The answer must be a single number: the count of lines below that contain the string "computer".

Items from a dataset

++++++++++

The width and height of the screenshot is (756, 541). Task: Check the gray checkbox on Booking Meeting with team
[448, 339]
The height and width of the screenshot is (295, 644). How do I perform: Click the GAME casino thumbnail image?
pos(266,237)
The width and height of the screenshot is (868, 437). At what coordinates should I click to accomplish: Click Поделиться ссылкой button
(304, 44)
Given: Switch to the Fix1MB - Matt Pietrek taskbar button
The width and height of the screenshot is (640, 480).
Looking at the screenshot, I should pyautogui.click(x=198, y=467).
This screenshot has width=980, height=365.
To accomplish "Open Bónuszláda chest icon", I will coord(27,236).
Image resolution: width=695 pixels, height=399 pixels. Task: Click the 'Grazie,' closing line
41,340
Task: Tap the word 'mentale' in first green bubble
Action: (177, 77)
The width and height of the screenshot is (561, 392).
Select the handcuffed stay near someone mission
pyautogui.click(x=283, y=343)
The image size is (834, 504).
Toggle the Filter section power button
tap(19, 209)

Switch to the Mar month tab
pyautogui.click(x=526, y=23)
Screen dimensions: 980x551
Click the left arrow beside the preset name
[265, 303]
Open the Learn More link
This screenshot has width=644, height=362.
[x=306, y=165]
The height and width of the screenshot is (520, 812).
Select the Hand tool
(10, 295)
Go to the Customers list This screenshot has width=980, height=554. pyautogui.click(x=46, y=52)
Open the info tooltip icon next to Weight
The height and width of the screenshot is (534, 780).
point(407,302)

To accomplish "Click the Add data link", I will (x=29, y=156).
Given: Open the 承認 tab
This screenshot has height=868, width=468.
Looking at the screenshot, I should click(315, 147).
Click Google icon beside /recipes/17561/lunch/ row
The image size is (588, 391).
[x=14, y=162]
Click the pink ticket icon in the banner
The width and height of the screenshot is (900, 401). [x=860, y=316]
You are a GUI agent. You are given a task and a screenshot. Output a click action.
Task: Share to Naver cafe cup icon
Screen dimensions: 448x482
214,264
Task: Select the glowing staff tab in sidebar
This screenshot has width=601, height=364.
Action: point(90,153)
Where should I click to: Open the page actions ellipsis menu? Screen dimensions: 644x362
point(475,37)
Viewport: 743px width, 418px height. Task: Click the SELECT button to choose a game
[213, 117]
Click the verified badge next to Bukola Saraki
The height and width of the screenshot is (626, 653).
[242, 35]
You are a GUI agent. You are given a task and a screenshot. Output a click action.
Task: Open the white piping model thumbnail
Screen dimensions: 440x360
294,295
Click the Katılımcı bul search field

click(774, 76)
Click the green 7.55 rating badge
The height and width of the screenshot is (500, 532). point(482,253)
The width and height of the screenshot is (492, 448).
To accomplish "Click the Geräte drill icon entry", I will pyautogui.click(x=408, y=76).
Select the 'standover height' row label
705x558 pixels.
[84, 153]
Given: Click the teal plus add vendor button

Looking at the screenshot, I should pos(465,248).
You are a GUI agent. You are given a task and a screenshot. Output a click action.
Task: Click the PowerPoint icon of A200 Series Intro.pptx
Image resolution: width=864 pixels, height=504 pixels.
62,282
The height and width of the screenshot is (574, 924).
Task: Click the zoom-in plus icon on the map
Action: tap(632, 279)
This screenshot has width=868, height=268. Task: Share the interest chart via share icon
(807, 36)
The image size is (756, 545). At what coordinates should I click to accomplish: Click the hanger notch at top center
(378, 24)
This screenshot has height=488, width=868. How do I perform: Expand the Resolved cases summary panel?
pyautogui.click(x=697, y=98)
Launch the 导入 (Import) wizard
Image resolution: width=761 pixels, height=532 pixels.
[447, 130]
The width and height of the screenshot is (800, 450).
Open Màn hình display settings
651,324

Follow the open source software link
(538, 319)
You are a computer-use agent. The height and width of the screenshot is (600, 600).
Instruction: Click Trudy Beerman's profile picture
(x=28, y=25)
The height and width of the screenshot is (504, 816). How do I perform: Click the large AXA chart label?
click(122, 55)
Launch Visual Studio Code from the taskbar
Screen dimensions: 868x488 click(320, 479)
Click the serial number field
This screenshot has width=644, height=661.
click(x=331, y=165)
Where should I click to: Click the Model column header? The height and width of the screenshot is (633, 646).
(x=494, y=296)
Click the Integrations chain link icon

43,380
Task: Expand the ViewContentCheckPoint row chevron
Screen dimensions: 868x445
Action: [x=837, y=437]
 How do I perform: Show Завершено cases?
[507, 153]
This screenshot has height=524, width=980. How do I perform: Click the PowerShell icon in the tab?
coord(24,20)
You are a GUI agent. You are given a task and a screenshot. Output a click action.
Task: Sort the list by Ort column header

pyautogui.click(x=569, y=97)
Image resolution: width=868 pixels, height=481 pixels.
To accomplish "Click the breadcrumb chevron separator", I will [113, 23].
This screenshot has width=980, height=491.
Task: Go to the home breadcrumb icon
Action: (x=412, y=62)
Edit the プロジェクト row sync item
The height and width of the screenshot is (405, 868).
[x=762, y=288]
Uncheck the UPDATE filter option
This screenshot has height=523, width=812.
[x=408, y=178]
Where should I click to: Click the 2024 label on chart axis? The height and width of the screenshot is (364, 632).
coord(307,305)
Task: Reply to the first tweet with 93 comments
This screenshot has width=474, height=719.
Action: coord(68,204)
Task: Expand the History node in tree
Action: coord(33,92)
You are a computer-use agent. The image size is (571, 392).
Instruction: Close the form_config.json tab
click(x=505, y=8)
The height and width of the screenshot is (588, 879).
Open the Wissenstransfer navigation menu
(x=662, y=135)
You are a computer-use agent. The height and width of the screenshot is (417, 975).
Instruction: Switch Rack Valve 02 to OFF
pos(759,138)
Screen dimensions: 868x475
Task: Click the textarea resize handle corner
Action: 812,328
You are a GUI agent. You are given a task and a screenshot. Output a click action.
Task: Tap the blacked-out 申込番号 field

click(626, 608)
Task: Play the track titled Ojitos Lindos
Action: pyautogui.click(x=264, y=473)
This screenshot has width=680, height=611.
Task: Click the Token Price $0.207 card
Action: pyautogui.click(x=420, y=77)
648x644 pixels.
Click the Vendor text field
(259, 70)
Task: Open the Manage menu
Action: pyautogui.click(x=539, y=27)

++++++++++

- Solution below
3